This appeal concerns the question as to whether certain provisions of the Sexual Offences Act 2003 (“the 2003 Act”) are incompatible with Article 8 of the European Convention on Human Rights insofar as they imposes on a person convicted of sexual offences and sentenced to imprisonment for a period of 30 months or more the requirement to notify the police of certain information, including his home address (and, if applicable, the place at which he resides), and be placed on the Sex Offenders Register.  Any changes in the information given must be notified within 3 days of the changes occurring.  The changes that need to be notified include where the offender travels within the UK for periods of in excess of 7 days at a time.  The 2003 Act also gave the Secretary of State the power to adopt regulations requiring offenders who leave the UK to give notification to the police before they leave and about their return.  Such regulations were made in 2004.  Importantly for this case, the 2003 Act provides for the notification requirements to be imposed for an indefinite period without the possibility of review.  Likewise, such offenders are placed on the Sex Offenders Register for life without the possibility of review.
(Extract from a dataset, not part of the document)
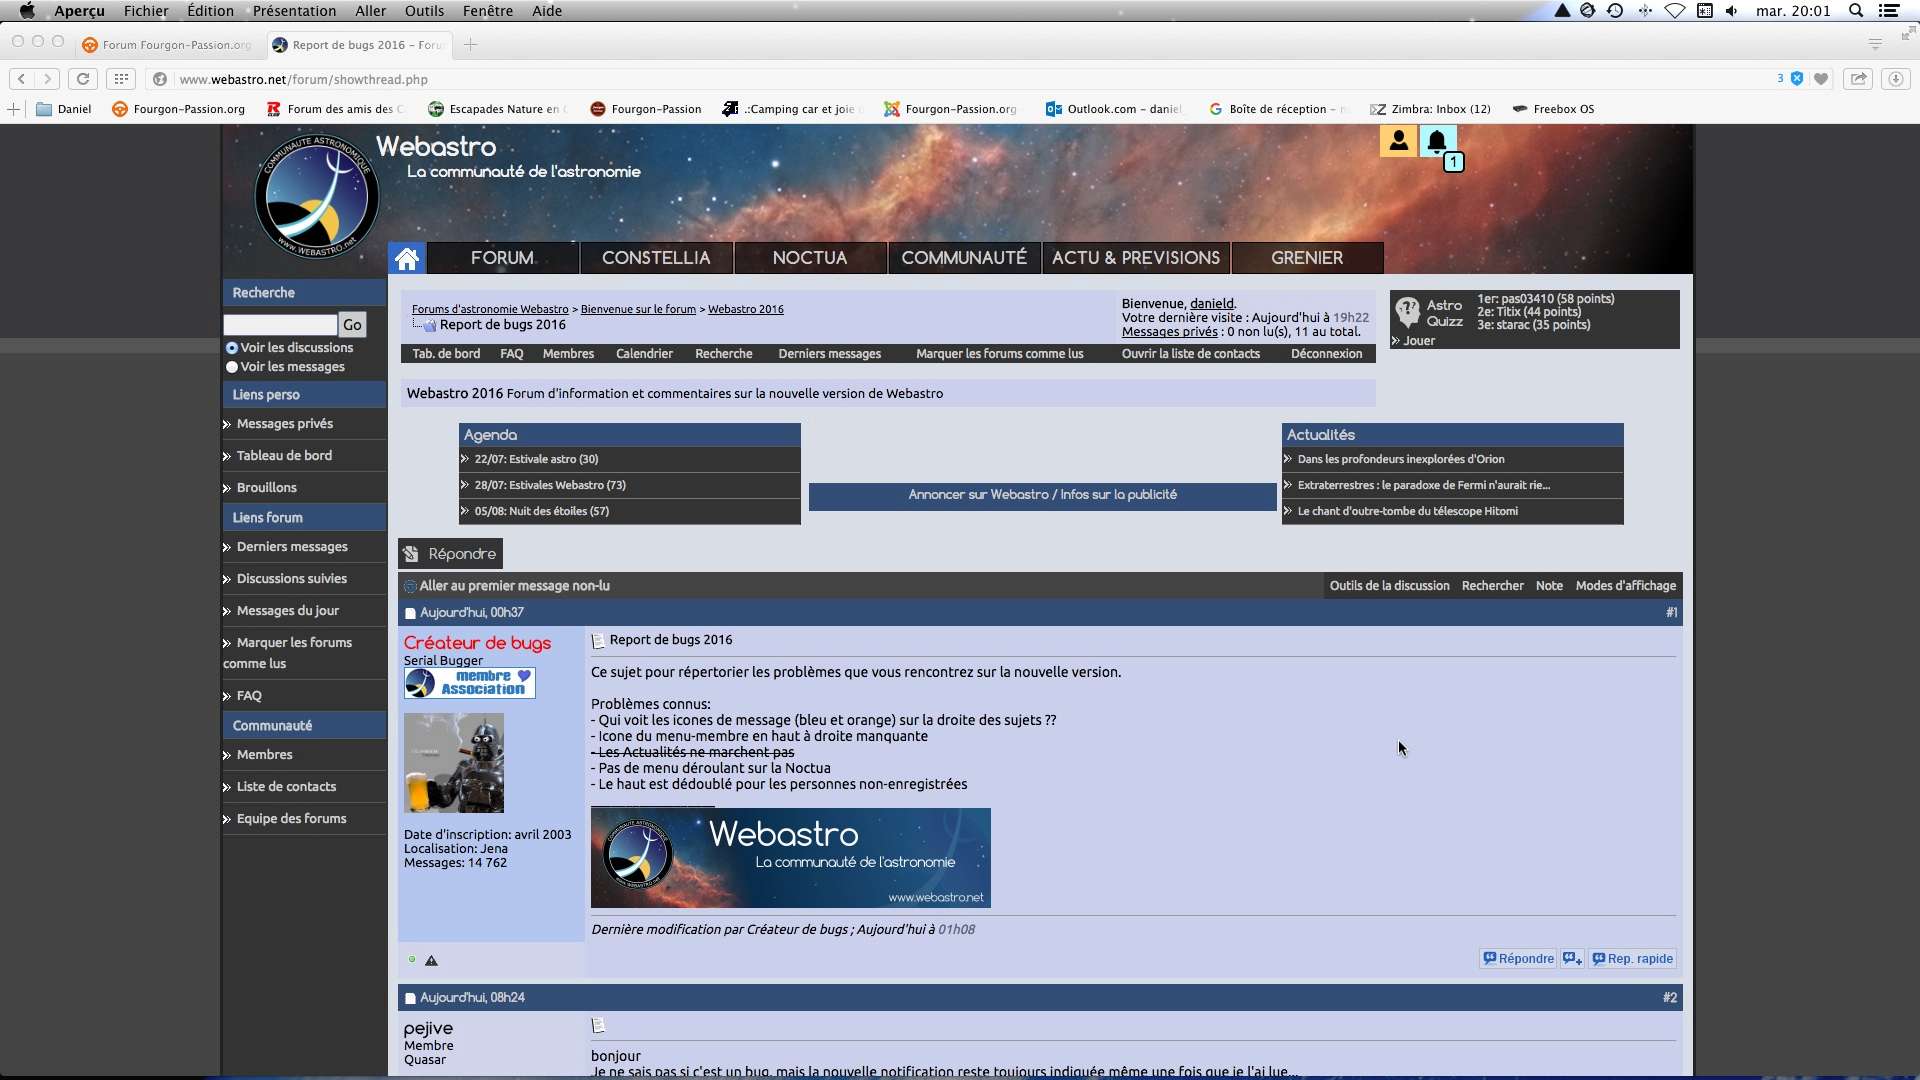
Task: Open the notification bell icon
Action: [1437, 141]
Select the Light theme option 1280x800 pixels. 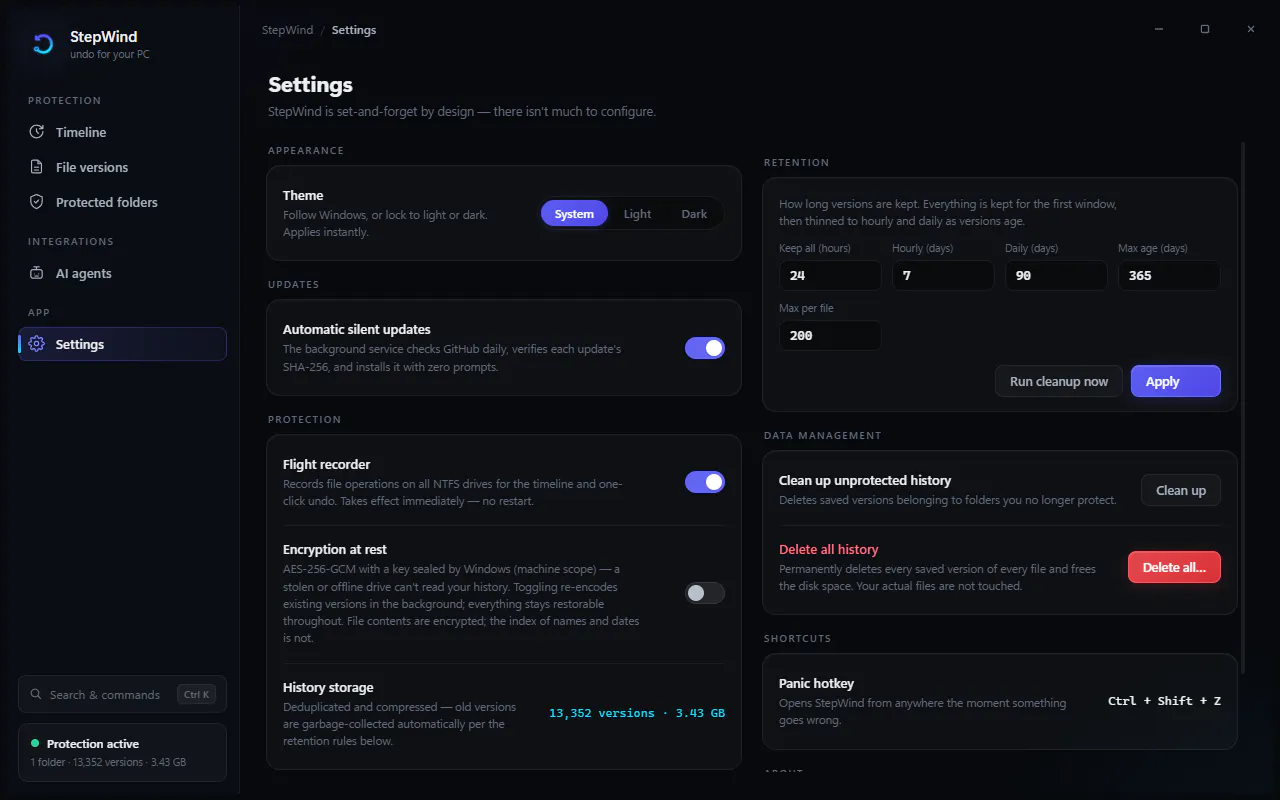coord(637,214)
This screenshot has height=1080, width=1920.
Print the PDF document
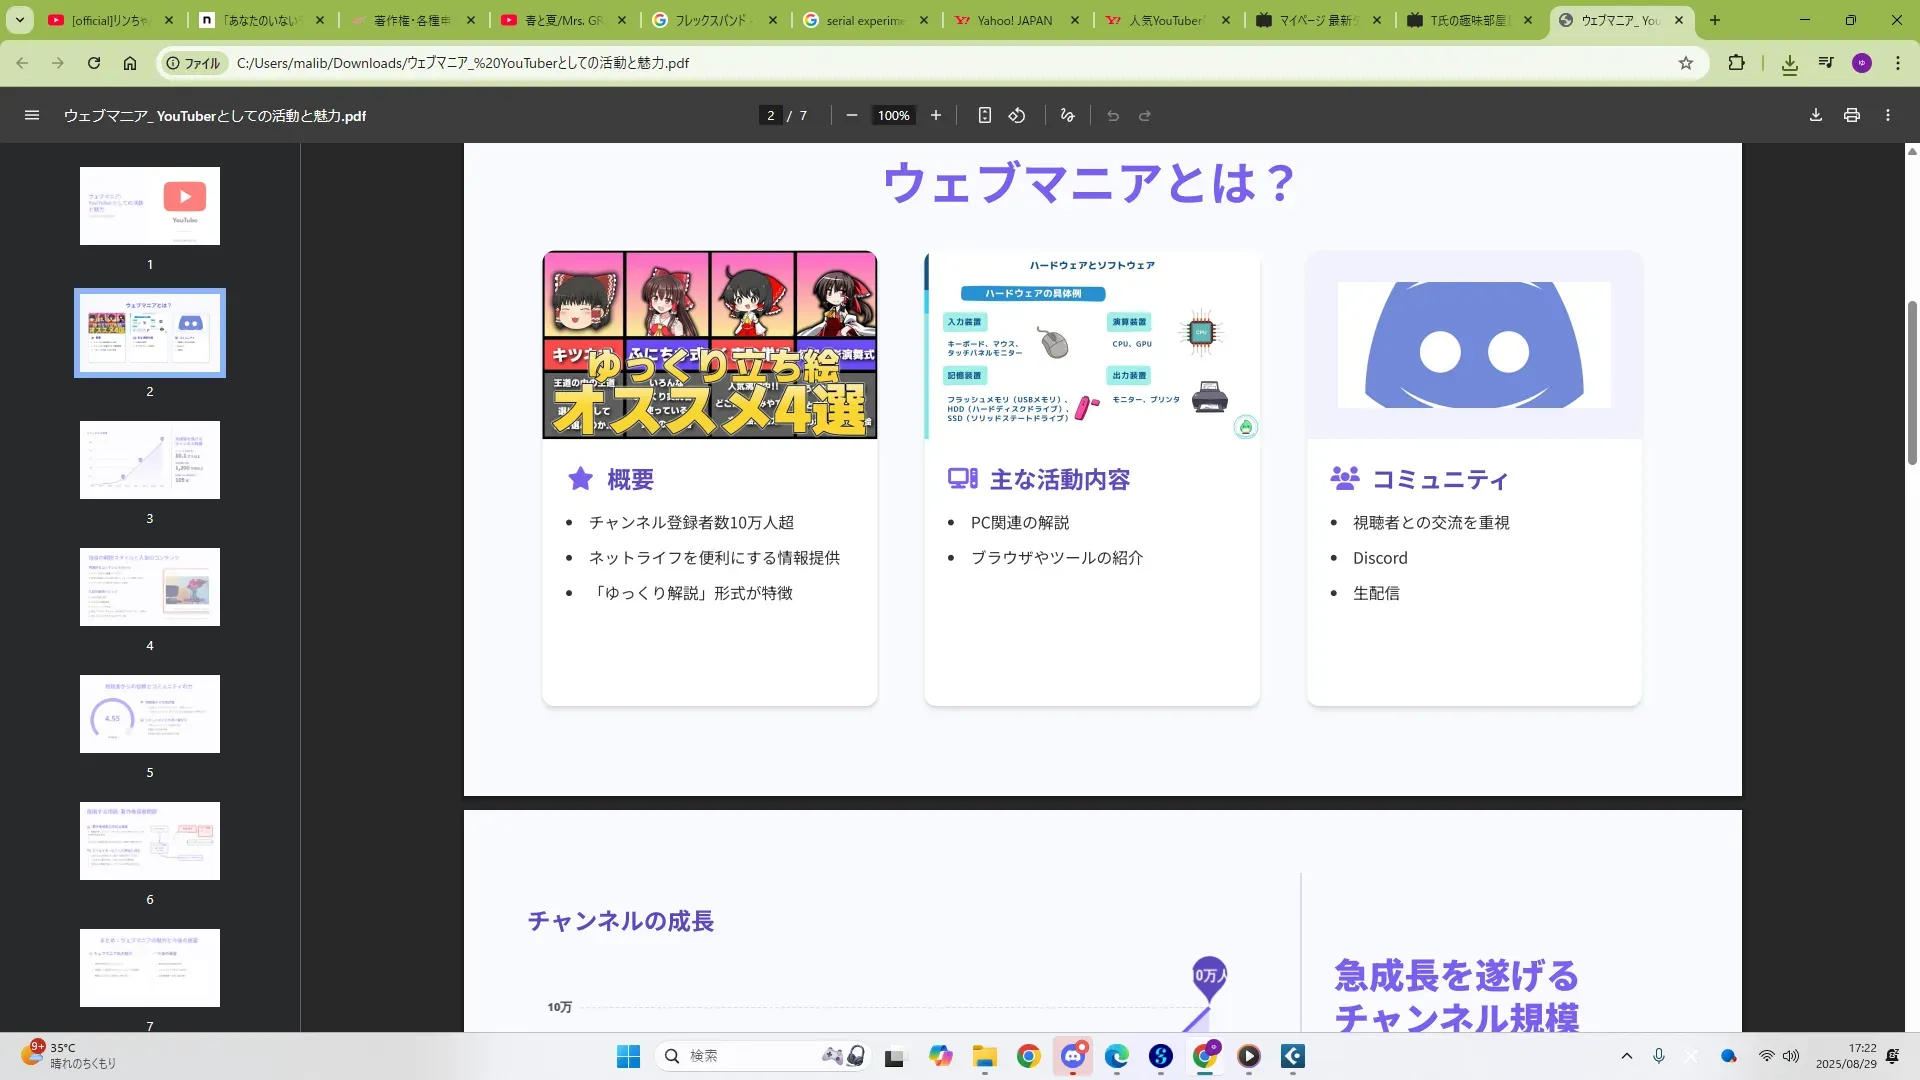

The claimants (an adult offender and a child offender) argued that these provisions were a disproportionate interference with their Article 8 rights.  At first instance, the Divisonal Court agreed ([2008] EWHC 3170 (Admin)).  Latham LJ, Underhill J and Flaux J granted a declaration of incompatibility.  The Secretary of State appealed, but without success.  The Court of Appeal (Dyson, Maurice Kay and Hooper LJJ, [2009] EWCA Civ 792) held that, as a matter of principle, an offender is entitled to have the question whether the notification requirements etc continue to serve a legitimate purpose determined on a review.  It was not necessary that all sex offenders sentenced to imprisonment/detention for 30 months or more should be subject to such requirements for the rest of their lives without the possibility of review: the 2003 Act did not cater for those offenders who show no real risk of re-offending.  
 
The Court of Appeal highlighted the significant impact that the notification requirements can have on offenders – particularly for those who frequently travel at short notice.  Moreover, there was a real possibility of adverse consequences in the event of disclosure of the fact that the offender is on the Sex Offenders Register, and such disclosure was a real possibility.  In other words, whilst for some offenders the requirements of the 2003 Act would constitute a modest interference with their Article 8 rights, for others they would be more substantial.
 
The Court of Appeal was at pains to dampen the “spectre of floodgates” by emphasising that it was still open to Parliament to set the review threshold at a “suitably high level” as regards the timing of the first opportunity for review, the frequency with which applications could be made and what has to be proved in order for the requirements to be varied or discharged (para 47); but a blanket ban on reviews was disproportionate and hence incompatible with Article 8.  The Court added that the case was “even stronger” in respect of young offenders.  Perhaps anticipating the reaction that the judgment might have in the (popular) press, the Court added that it was “not putting the interests of offenders ahead of those of victims”: the Court recognised the importance of the issues raised by the Secretary of State in his appeal and that they “touch matters which are rightly of great concern to the public”, but the notification requirements as currently framed did nothing to promote the laudable objective of detecting and preventing sexual offending and were disproportionate for that reason (para 65).
 
Permission to appeal was granted by the Supreme Court on 7 December 2009.  The Court now has to consider, among other things, whether the Court of Appeal was right to distinguish a number of cases in which the domestic courts and ECtHR have upheld the proportionality of certain aspects of regime installed by the 2003 Act and its predecessor.  The case is bound to attract considerable media attention.